Anca Elena Amariei

I was born in Romania and in high school I had two great Geography teachers who encouraged me to participate in regional and national contests. Moving to Glasgow for my undergraduate studies, I graduated with a degree in Earth Science. During my undergraduate degree I became interested in sedimentary rocks, fossils and in past climate reconstructions. I’ve studied through small projects bivalves, echinoderms and forams.

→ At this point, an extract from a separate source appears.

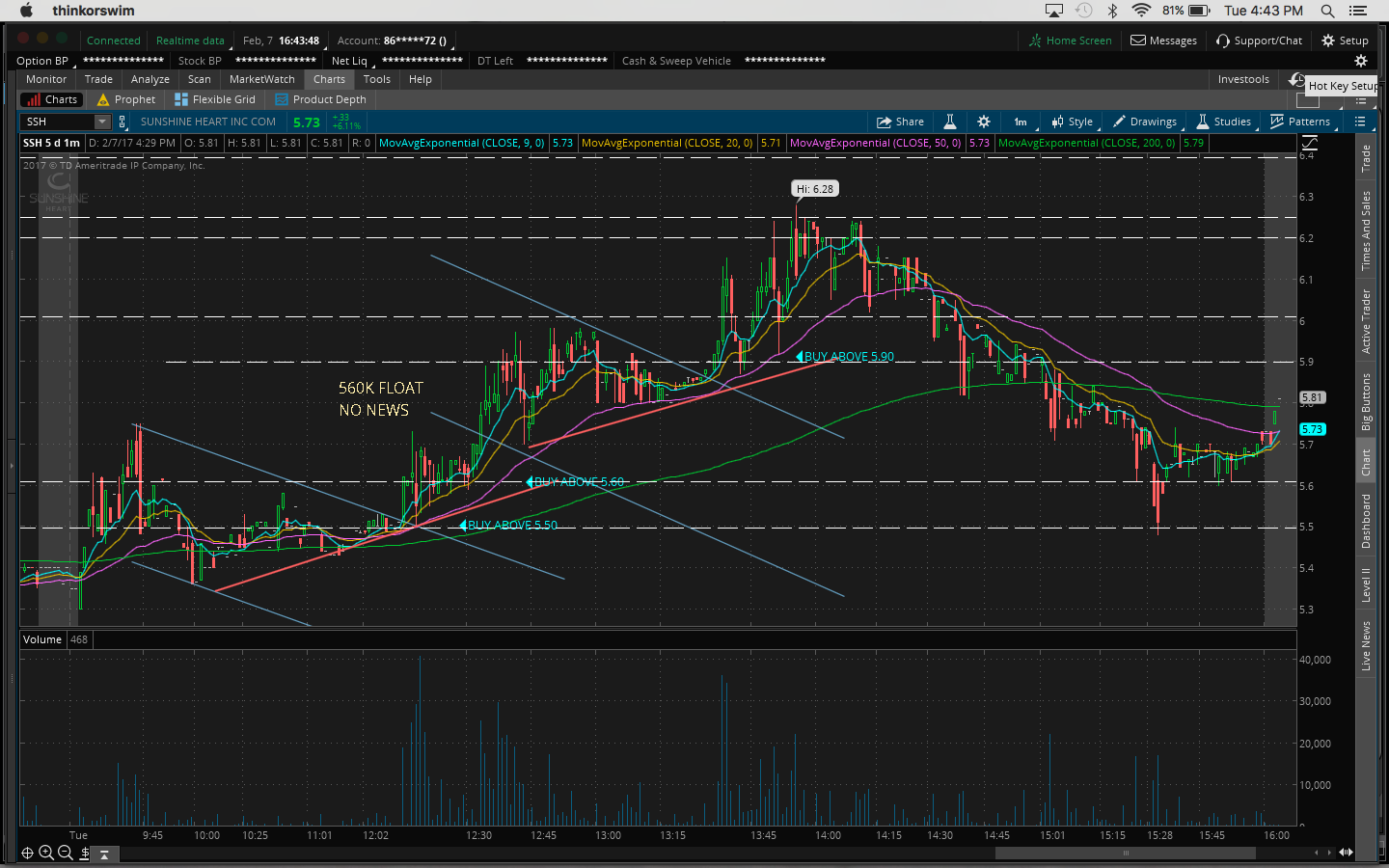Click the Share chart icon

click(899, 122)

I’ve done an MSc by Research with the BECS group during which I’ve looked at a variety of biomarkers extracted from recently discovered Amazonian peatland samples. The investigated biomarkers mirrored and complemented existing records of two local environments and were thus applied to a third peatland. I have also focused on methanotroph- and methanogen-related biomarkers, trying to predict the relative changes in these microbial communities and past methane relative production potentials of the three peatlands. Some of the biomarkers included in this investigation were: hopanoids (diploptene, diplopterol, other hopanes), fatty acids characteristics of bacteria with 16 and 18 carbons and GDGTs.

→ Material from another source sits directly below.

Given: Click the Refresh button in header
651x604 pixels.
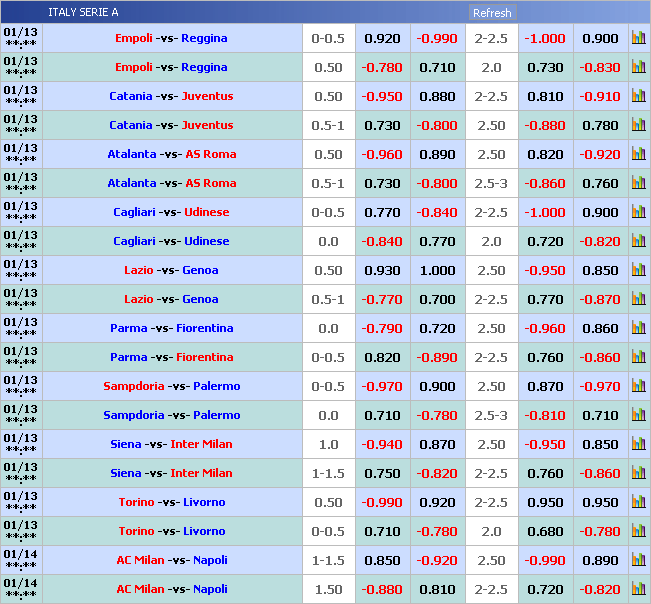Looking at the screenshot, I should [x=492, y=13].
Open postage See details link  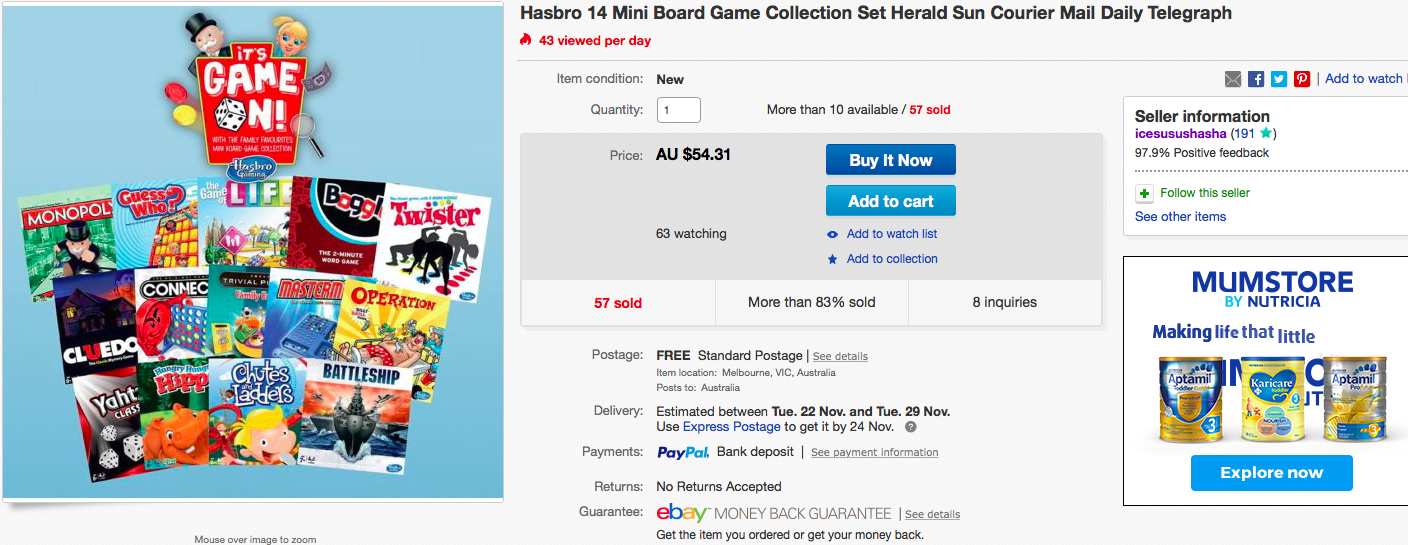coord(840,356)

As a current PhD student, I am co-supervised by Dr Caroline Gauchotte-Lindsay (HiRACE group) and Professor Jaime L. Toney (BECS group) on an IAPETUS DTP funded project entitled “Novel stable isotope and biomarker approaches to measuring methane emission in peat bogs”. I am primarily based in the Environmental Engineering department where I am working on the development of a prep-GC system aimed for position/part-specific isotope analysis (PSIA). The PhD targets methanotroph lipids from lab-grown cultures and biomarker issues related to environmental samples (co-elution, low concentrations, diluted isotopic signatures due to mixing biomarker pools). We are hoping that, through pyrolysis and stable isotope analysis of targeted molecules and fragments, to be able to assess with higher confidence periods of relatively high and low methane consumption in past environments.